On the day that the gun-pits were finished Hook and forty other archers climbed the hill to the west of the encampment, following the road by which the army had approached Harfleur. Huge oaks lined the nearest crest, and they were ordered to fell those trees and lop off the straightest limbs, which were to be sawn to the length of a bowstave and loaded onto wagons. The day was hot. A half-dozen archers stayed by the road with the huge two-handled saws while the rest spread along the crest. Peter Goddington marked the trees he wanted felled, and assigned a pair of archers to each. Hook and Will of the Dale were almost the farthest south, with only the Scarlet twins closer to the sea. Melisande was with Hook. Her hands were raw from washing clothes and there were still more clothes to be boiled and scrubbed back in the encampment, but Sir John’s steward had let her accompany Hook.
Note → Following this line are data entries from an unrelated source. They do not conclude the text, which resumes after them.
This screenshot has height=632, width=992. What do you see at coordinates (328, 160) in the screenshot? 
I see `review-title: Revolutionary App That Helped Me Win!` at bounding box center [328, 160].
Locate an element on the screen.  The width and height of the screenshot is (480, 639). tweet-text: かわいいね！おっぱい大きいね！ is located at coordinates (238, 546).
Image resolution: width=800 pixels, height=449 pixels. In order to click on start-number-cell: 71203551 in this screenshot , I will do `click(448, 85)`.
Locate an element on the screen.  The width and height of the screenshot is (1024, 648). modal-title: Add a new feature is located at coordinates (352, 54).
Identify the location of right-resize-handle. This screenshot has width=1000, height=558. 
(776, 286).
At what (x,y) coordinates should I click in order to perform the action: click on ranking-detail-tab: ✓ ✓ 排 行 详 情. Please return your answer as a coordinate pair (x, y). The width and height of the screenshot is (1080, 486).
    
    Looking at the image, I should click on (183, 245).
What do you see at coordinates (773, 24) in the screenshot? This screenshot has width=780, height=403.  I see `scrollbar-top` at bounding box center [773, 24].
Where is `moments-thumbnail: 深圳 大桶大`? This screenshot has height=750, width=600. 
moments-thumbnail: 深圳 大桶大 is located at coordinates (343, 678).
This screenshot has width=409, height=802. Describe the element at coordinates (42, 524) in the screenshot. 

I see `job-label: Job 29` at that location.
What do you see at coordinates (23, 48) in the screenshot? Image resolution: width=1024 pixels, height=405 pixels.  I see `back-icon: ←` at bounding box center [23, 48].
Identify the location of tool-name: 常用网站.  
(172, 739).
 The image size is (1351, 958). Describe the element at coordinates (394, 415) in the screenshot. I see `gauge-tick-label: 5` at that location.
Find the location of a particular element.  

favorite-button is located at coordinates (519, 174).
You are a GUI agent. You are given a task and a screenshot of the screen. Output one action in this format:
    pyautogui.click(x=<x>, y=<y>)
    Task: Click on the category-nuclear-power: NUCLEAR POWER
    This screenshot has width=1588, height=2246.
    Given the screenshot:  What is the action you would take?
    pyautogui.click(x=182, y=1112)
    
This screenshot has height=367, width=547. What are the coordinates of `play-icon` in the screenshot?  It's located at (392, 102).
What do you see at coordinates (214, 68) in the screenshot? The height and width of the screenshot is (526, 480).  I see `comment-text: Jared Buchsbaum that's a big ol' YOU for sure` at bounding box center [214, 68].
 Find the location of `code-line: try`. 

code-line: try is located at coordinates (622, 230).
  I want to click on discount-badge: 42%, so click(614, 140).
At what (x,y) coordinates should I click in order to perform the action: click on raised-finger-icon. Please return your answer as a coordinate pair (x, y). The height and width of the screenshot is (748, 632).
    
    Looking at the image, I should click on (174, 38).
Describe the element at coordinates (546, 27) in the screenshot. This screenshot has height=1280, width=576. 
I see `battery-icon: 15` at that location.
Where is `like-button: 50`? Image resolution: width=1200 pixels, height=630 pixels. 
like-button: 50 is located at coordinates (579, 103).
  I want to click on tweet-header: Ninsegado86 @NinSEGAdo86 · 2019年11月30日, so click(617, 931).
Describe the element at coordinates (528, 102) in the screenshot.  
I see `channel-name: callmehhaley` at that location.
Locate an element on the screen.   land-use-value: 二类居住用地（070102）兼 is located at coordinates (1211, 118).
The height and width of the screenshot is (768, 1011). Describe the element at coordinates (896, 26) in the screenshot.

She carried the small crossbow on her back and never left Sir John’s company without the weapon. “I will shoot that priest if he touches me,” she had told Hook, “and I’ll shoot his friends.” Hook had nodded, but said nothing. She might, he thought, shoot one of them, but the weapon took so long to reload that she had no chance of defending herself against more than one man.

The trees muffled the occasional sound of a cannon firing and dulled the crash of the gun-stones striking home on Harfleur’s walls. The axes were loud. “Why did we come so far from the camp?” Melisande asked.